The Fogshorn forest was idyllic this time of year with its expanse of lush green vegetation broken only by the occasional bursts of color put forth by the many native flowers. The maples of the forest were already tinged with crimson, proudly displaying the first blush of autumn as they waved their leaves in the light breeze.

Two horses shifted nervously amongst the dappling shadows, their riders oddly stiff and silent atop their backs. Something was coming; the very air, laden with the scent of pine needles, vibrated with it.

Nikoli, his hazel green eyes squinting in concentration, turned his nose to the wind. It came to him like a thought in the dead of night just as sleep eases its claws about you. The musty scent that trickled into his nostrils spilled fear into his heart as his ears picked out the distant baying call over the wind.

Turning stricken eyes on his companion, Nikoli's hand dropped to the sword belted at his side as his mind raced. They hadn't taken anything; no one had even known they had been there. So why were there hunds prowling the forest? Whom were they searching for?

It started in the distance but it wasn't long before the rustling in the bushes was only a few feet beyond the glen. As one, Nikoli and Callum's mounts backed slowly into the surrounding cover of the forest to wait and watch. A hawthorn bush at the far end of the clearing rustled as a figure swathed from head to toe in what might once have been a white dress emerged, stumbling over a tree root.

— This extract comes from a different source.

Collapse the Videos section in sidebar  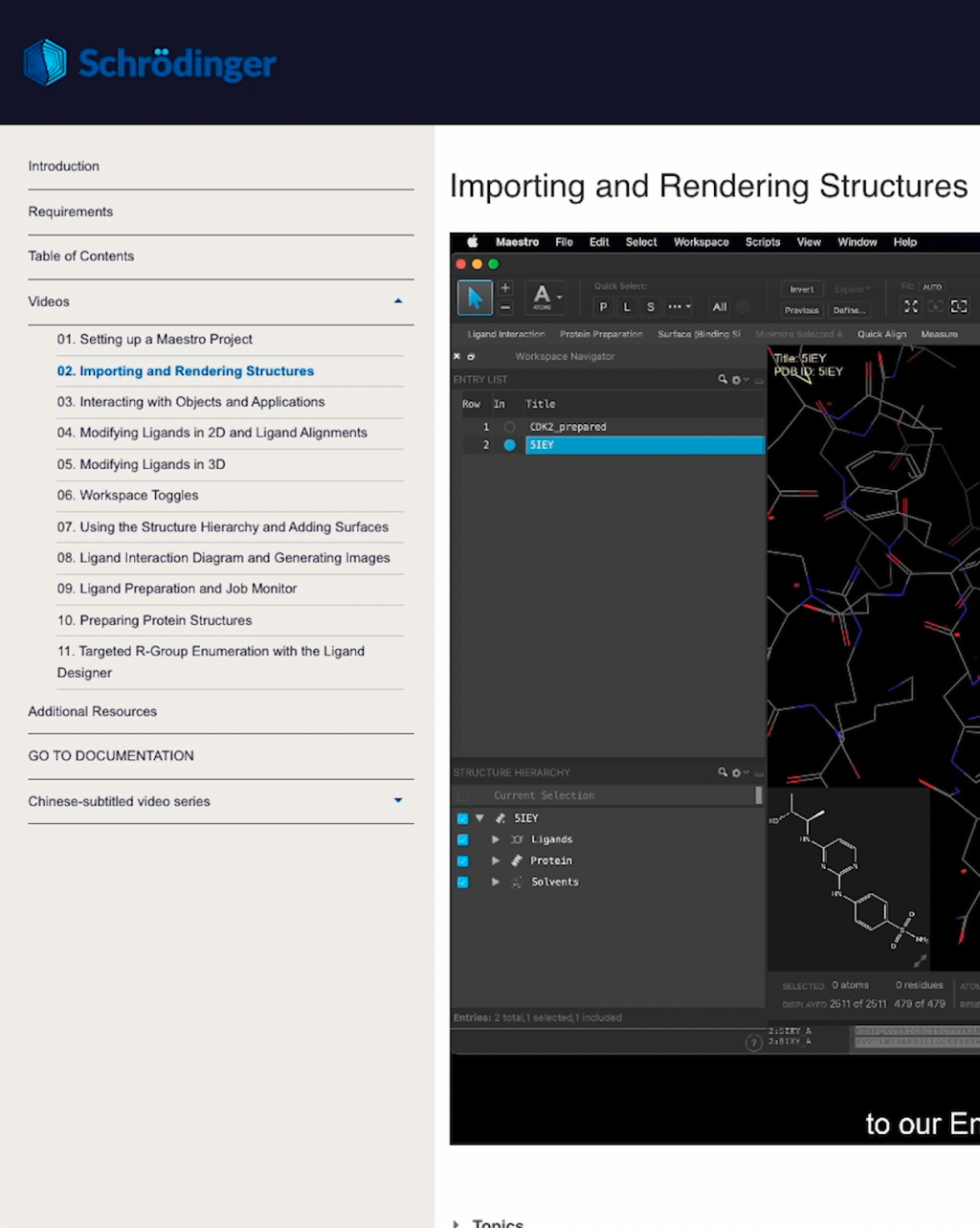point(398,301)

Regaining her footing, she raced off down an invisible path, checking over her shoulder in panic. It was clear to Nikoli that this woman was what the Helhunds were searching for and she knew it, too.

Then the hunds came. Their stench hit the riders first; of rotting meat left for days in the boiling sun. Their mount's eyes rolled, nostrils flaring as they bounced on their hind legs, blind with terror. Then they came into view, slinking stealthily from the foliage. Red eyes gleamed out of black canine skulls, decayed flesh swinging from where it clung to the burnt bones. The remaining body parts painted a less than appealing picture. Everywhere you looked, bones poked through the rotted flesh, backlit by the slight glow of the runes that brought a semblance of life to the decrepit flesh. Their noses were raised to the wind, snuffling wetly as they tracked.

Nikoli was almost about to let out a sigh of relief when the last hund of the lot froze, turning its hulking head in their direction, nose in overdrive. Nikoli knew that the creatures had very poor eyesight but their sense of smell was phenomenal. He watched as a feral grin lit its unholy features and it took a step towards them. Nikoli's breath froze in his chest and he watched helplessly as it advanced. Bile rose in his throat at the creeping scuttle and freeze motion that was characteristic of the creature. It reminded him of a spider and he detested spiders.

Just when he thought he would have to let Romathin have his head and make a run for it, a jarring howl from the distance broke the creature's rancid stare and it turned, returning the call as it raced after its brethren; they had caught the girl. Now the question was whether their orders were to bring her back dead or alive.

"Come on!" The man beside Nikoli said determinedly, turning his mount in the direction the hund had disappeared as he kneed it into motion. They reached the edge of the clearing before he realized that Nikoli wasn't behind him. Nikoli sat exactly where he'd been before, his face frozen in shock.

"Nikoli, we can't let them get her, no matter what purpose they want her for."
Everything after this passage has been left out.